ネバダ州の上院議員選挙で民主党候補に当確 米民主党が上院での優位を確実に

  レッドウェイブ(共和党の波)が今年の中間選挙を襲う、という前振れの米選挙だったが、最終的に米民主党が上院で50人目の当確を出した。上院は100人の議員で構成され、民主党は50人を確保したことになる。議長はカマラ・ハリス(副大統領)であるため、その1票が加算されればすでに51票となり、優位を持つこととなる。 
 
 ロイターの記事<Democrats clinch control of U.S. Senate with win in Nevada :Democrats will stay in control of the U.S. Senate next year after Democratic U.S. Senator Catherine Cortez Masto won re-election in Nevada, Edison Research projected on Saturday, handing a major victory to President Joe Biden.> 
https://www.reuters.com/world/us/democrats-await-nevada-election-result-that-could-seal-their-us-senate-majority-2022-11-12/ 
 
  ネバダ州の上院議員を民主党が得れば、上院での優位を民主党が維持するとの記事だが、先ほど、当確が発表されたばかり。 
 
CBSの速報<BREAKING: Democrats retain control of the Senate with Democratic Sen. Catherine Cortez Masto's projected win in Nevada.> 
 
  一方、下院議員選挙でも民主党が追い上げ、共和党が多数を取ったとしても僅差にとどまりそうだ。 
 
  通常、中間選挙は米大統領を頂く与党に対する批判票を受けることから、野党に有利に働くのが一般だが、今回バイデン大統領と民主党が例年になく強かった。その理由はこれから分析記事が出るだろうが、おそらく1つ確実に共和党に不利に働いたのが、中絶の権利は米連邦憲法では認められていないと今年6月に最高裁が判決を出したことだろう。「73年判決で最高裁は、国家から個人の行動が制約を受けないプライバシー権に、中絶を選ぶかどうかの選択が含まれると判断。胎児が子宮外で生存できるようになるまでは中絶は認められるとした。

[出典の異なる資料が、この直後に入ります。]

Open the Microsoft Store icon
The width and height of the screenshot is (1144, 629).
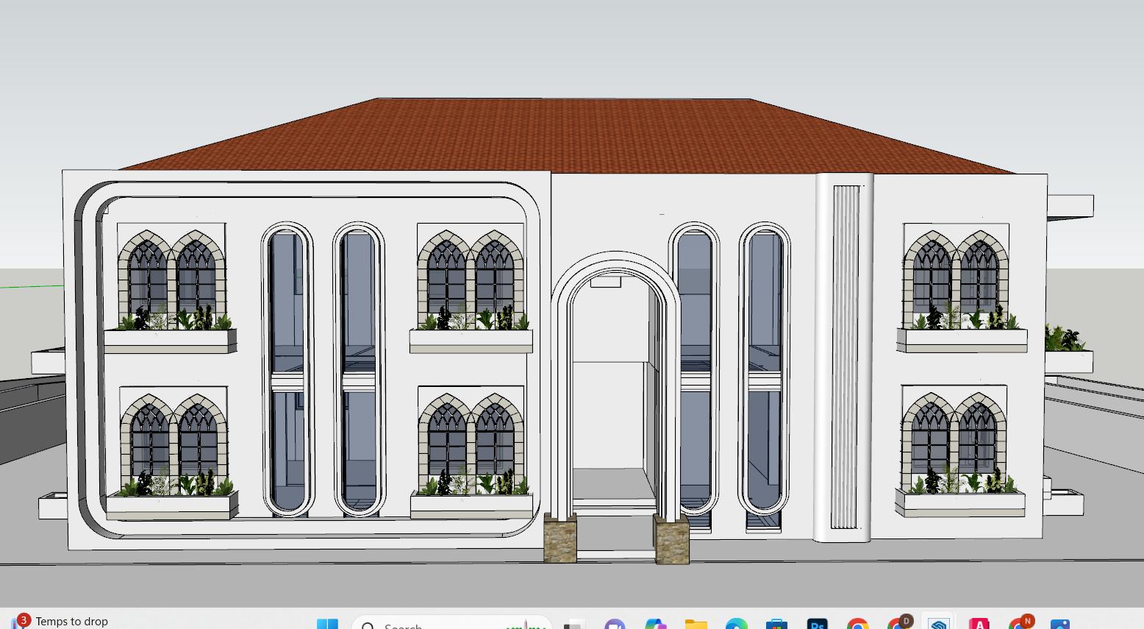776,625
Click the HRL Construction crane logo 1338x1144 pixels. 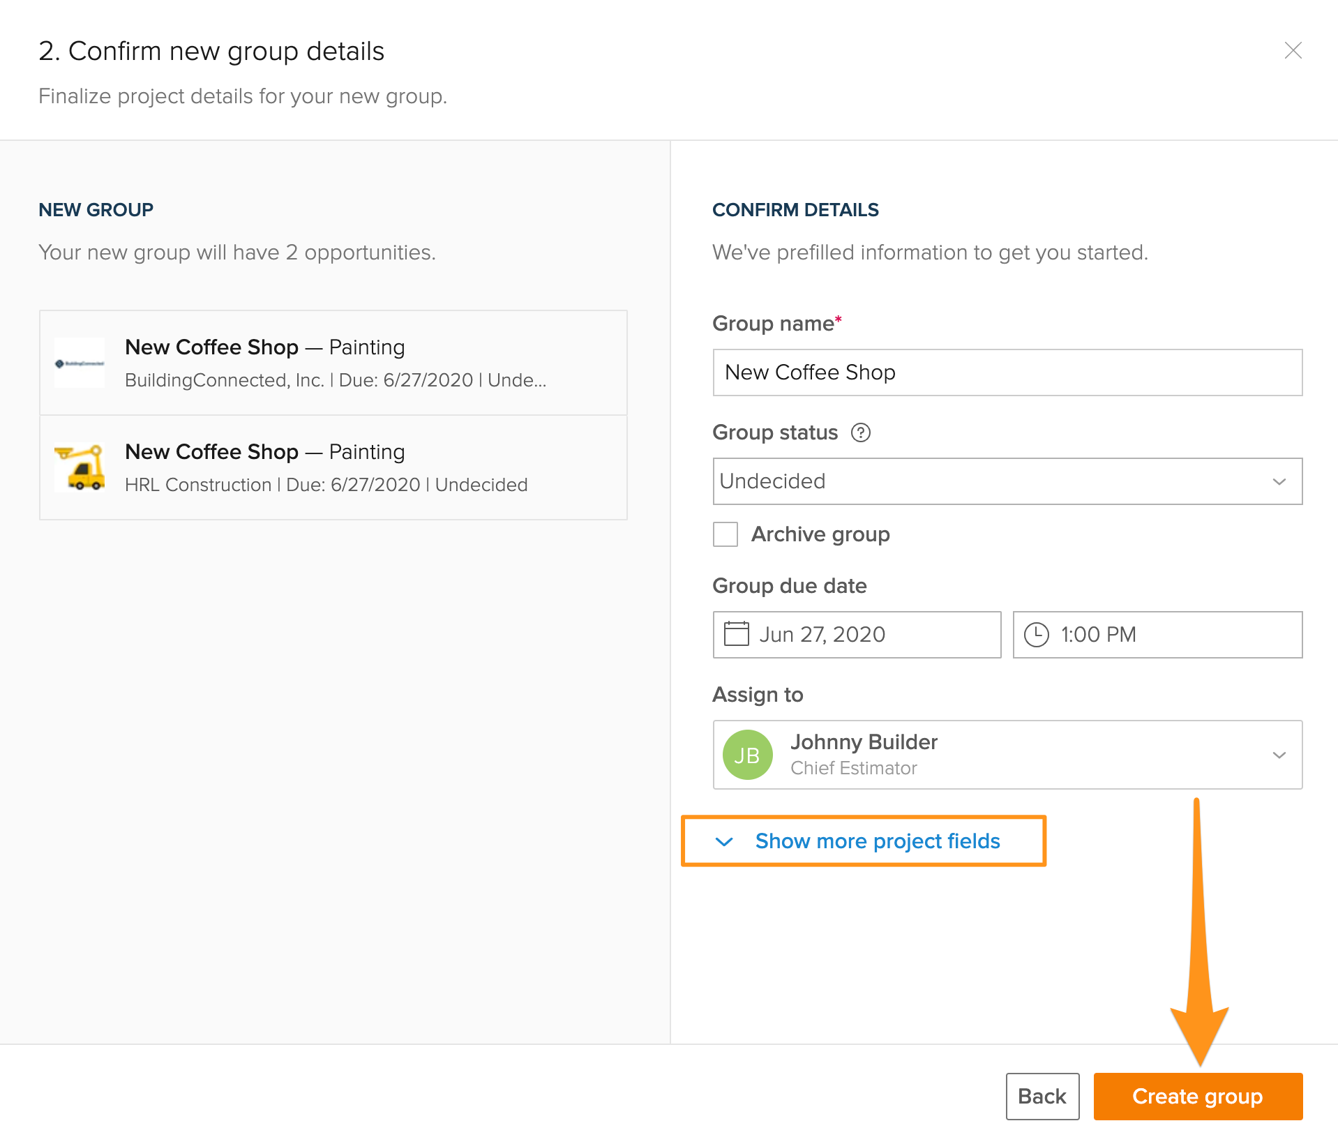point(80,467)
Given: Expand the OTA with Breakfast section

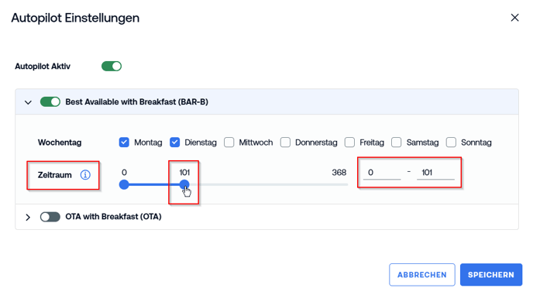Looking at the screenshot, I should 28,217.
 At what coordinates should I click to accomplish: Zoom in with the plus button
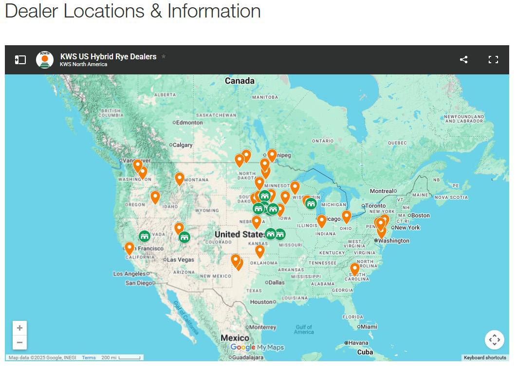(20, 328)
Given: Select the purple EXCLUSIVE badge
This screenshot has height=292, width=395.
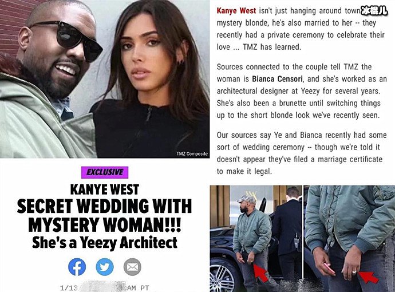Looking at the screenshot, I should click(105, 172).
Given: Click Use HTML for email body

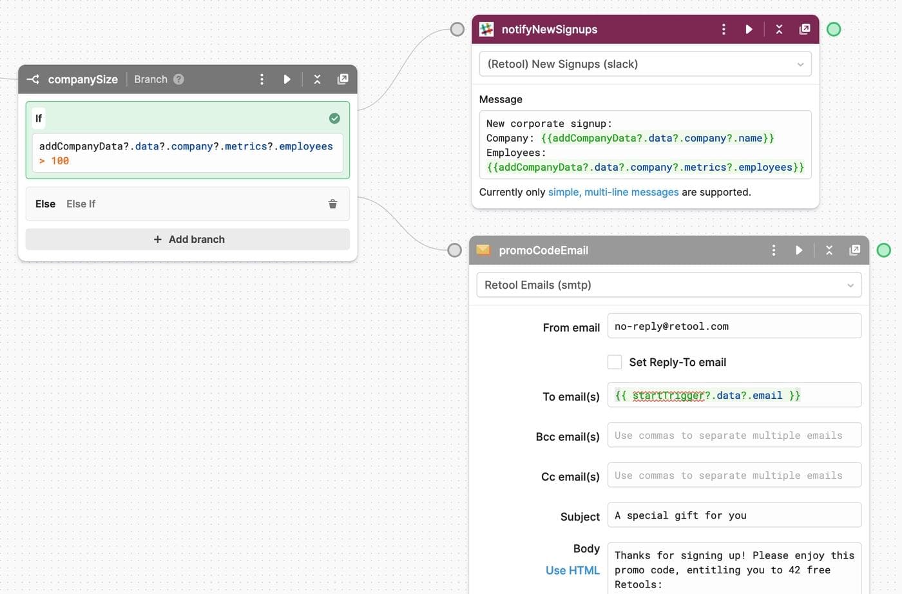Looking at the screenshot, I should (x=572, y=570).
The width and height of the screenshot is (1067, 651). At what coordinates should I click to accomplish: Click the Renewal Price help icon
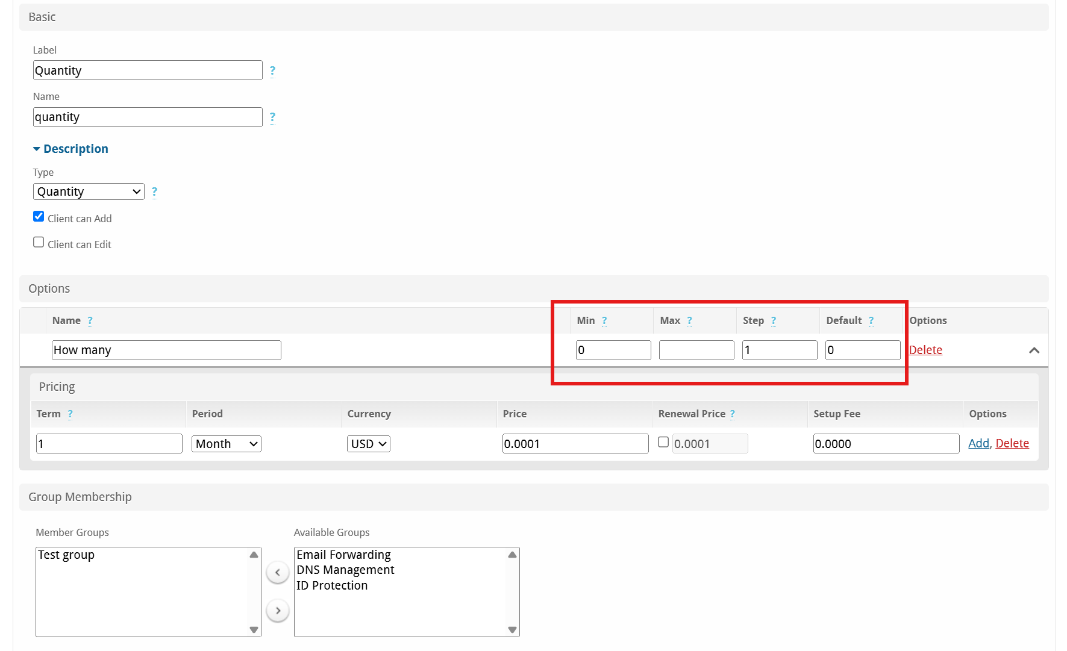733,414
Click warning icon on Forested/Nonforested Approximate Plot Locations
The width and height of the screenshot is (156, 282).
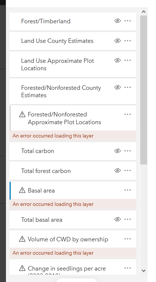click(x=22, y=114)
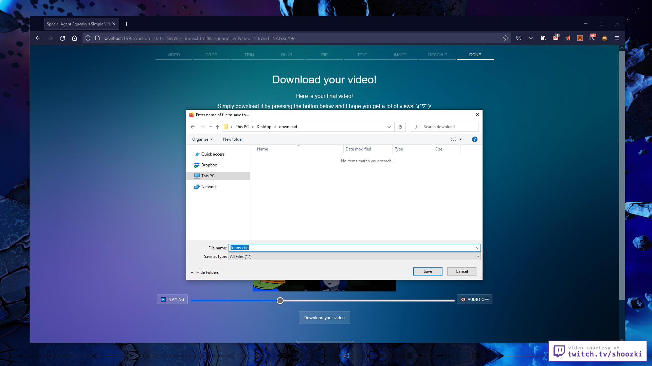Go to the browser home page

coord(75,38)
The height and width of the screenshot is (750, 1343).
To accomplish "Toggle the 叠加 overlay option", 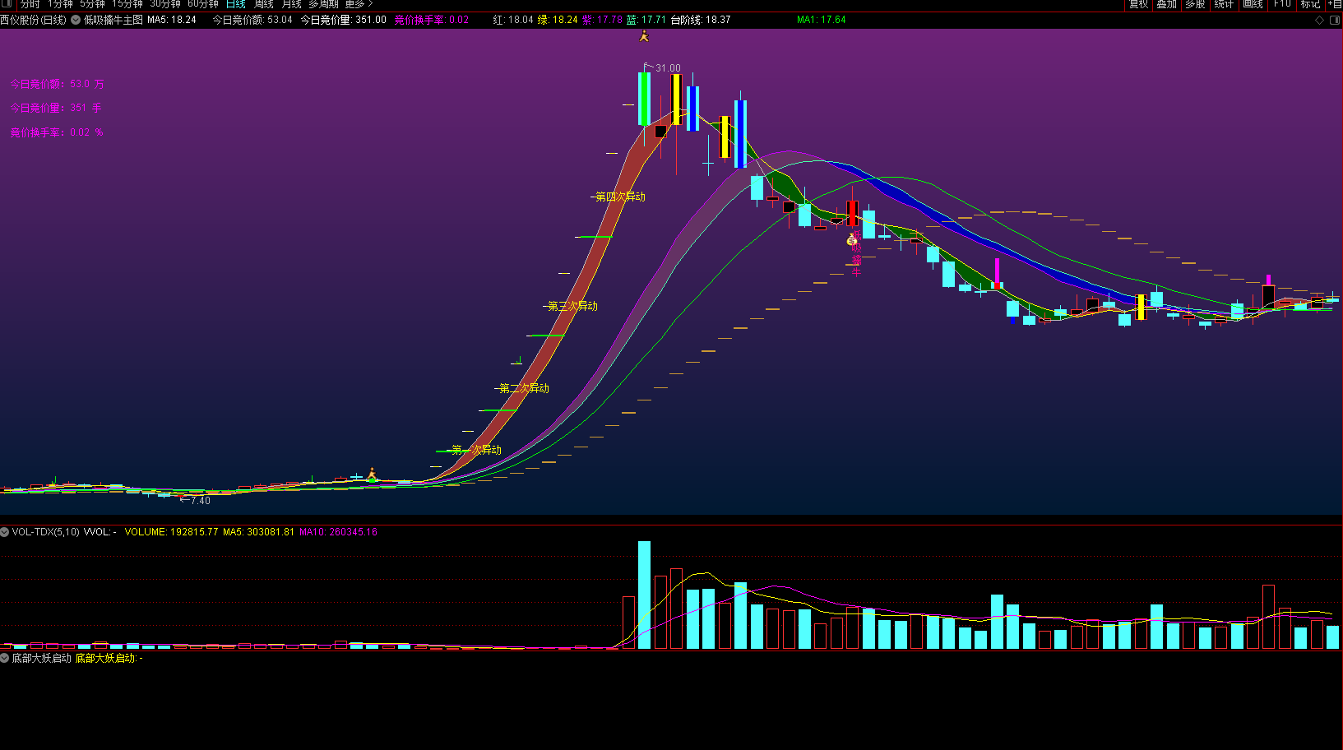I will tap(1166, 4).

現在の医療水準で、その基準は「妊娠22〜24週ごろよりも前」とされている」(朝日 6月26日)結局、個々の州ごとに中絶の基準が判断されることになったために、共和党の保守派の強い州では中絶することができなくなる人も多数出ることになる。 
 
  米最高裁判事のうち6人(全員で9人)が共和党に近い保守派であり、三権分立の1つを共和党が支配している状態にある。この中絶への権利を覆した法案は強い反対を受けている。そのため、バーニー・サンダース上院議員らは、中間選挙で民主党が勝利すれば、最高裁にひっくりかえされないように連邦憲法でcodify(憲法や法律に明確な文章で記すこと)すればよい、と語っていた。この最高裁の共和党支配が中間選挙での傾向を覆す大きな要因となったと想像される。今後、米民主党議員たちは共和党の中の民主党に近いリベラル派議員と超党派を組んで、中絶の権利を明記すべく憲法改正の動きを起こす可能性があるし、それがなければ2024年の大統領選でしっぺ返しを受けるだろう。 
 
  今回の中間選挙での敗因がトランプ大統領が強引に進めた最高裁判事の保守化にあると分析されれば、2024年の共和党候補選出でフロリダ州知事のロン・デサンティスへの期待が共和党で強まる可能性がある。